They tested VMware Workstation, Xen, OpenVZ, and Solaris Containers. (It's a shame that they didn't test VMware ESX. VMware Workstation and ESX are very different technologies. Therefore, it is not safe to assume that the paper's conclusions regarding VMware Workstation apply to ESX.) After reading the paper, my conclusion for Solaris Containers is "they have non-default resource management controls to contain DoS attacks, and it's important to enable those controls."

Fortunately, with the next update to Solaris 10 (due this summer) those controls are much easier to use. For example, the configuration parameters used in the paper, and shown below, limit a Container's use of physical memory, virtual memory, and amount of physical memory which can be locked so that it doesn't get paged out:

add capped-memory
 set physical=128M 
 set swap=512M 
 set locked=64M 
end

Further, the following parameters limit the number of execution threads that the Container can use, turn on the fair-share scheduler and assign a quantity of shares for this Container:

set max-lwps=175 
set scheduling-class=FSS 
set cpu-shares=10

All of those parameters are set using the zonecfg(1M) command. One benefit of the centralization of these control parameters is that they move with a Container when it is moved to another system.

I partly disagree with the authors' statement that these controls are complex to configure. The syntax is simple - and a significant improvement over previous versions - and an experienced Unix admin can determine appropriate values for them without too much effort. Also, a GUI is available for those who don't like commands: the Solaris Container Manager. On the other hand, managing these controls does require Solaris administration experience, and there are no default values. It is important to use these features in order to protect well-behaved workloads from misbehaving workloads.

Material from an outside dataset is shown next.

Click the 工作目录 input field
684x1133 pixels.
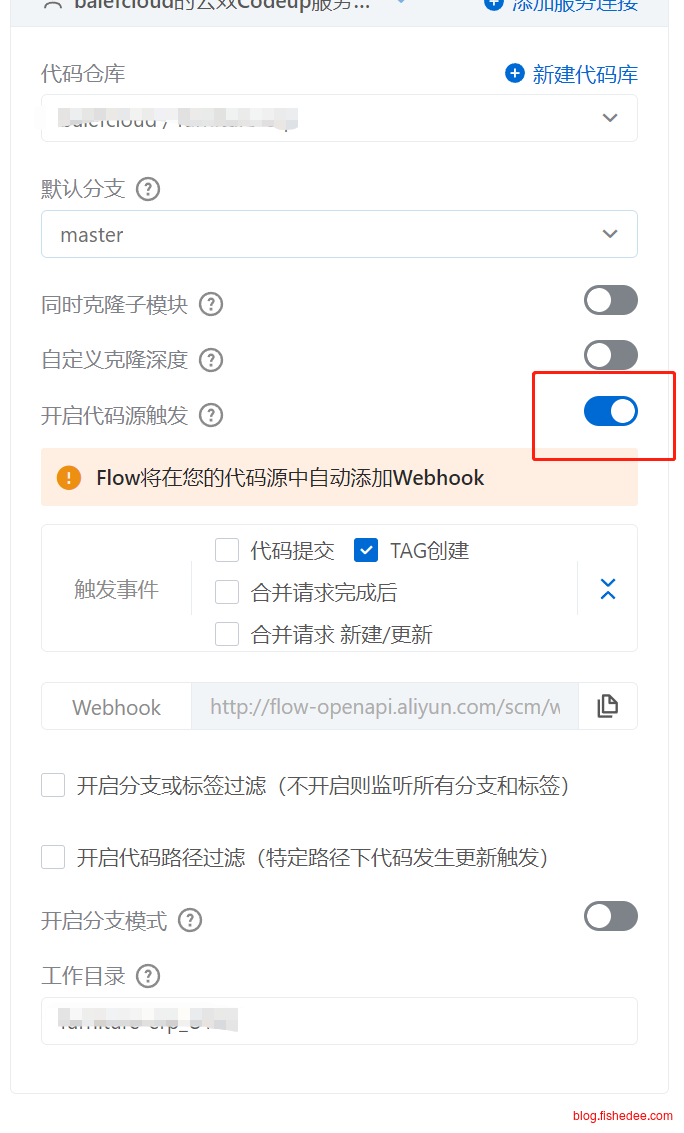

It also is a shame that the hardware used for the tests was a desktop computer with limited physical resources. For example it had only one processor. Because multi-core processors are becoming the norm, it would be valuable to perform the same tests on a multi-core system. The virtualization software would be stressed in ways which were not demonstrated. I suspect that Containers would handle that situation very well, for two reasons:

1. There is almost no overhead caused by the use of Containers - the workload itself does not execute any extra code just because it is in a Container. Hypervisor-like solutions like Xen and VMware have longer code paths for network and storage I/O than would occur without virtualization. The additional cores would naturally support more guests, but the extra code paths would limit scalability. Containers would not suffer from that limitation.
2. Solaris has extraordinary scalability - efficiently running workloads that have hundreds or thousands of processes on 144 cores in a Sun Fire E25K. None of the other solutions tested for this paper have been shown to scale beyond 4-8 cores. I booted 1,000 Containers on an 8-socket system.

Also, the test system did not have multiple NICs. The version of Solaris that was used includes a new feature called IP Instances. This feature allows a Container to be given exclusive access to particular NIC. No process outside that Container can access that NIC. Of course, multiple NICs are required to use that feature...

The paper Quantifying the Performance Isolation Properties of Virtualization Systems will be delivered at the ACM's Workshop on Experimental Computer Science.

Sometimes I wonder too much. This is one of those times.

Solaris 10 11/03 introduced the ability to migrate a Solaris non-global zone from one computer to another. Use of this feature is supported for two computers which have the same CPU type and substantially similar package sets and patch levels. (Note that non-global zones are also called simply 'zones' or, more officially, 'Solaris Containers.')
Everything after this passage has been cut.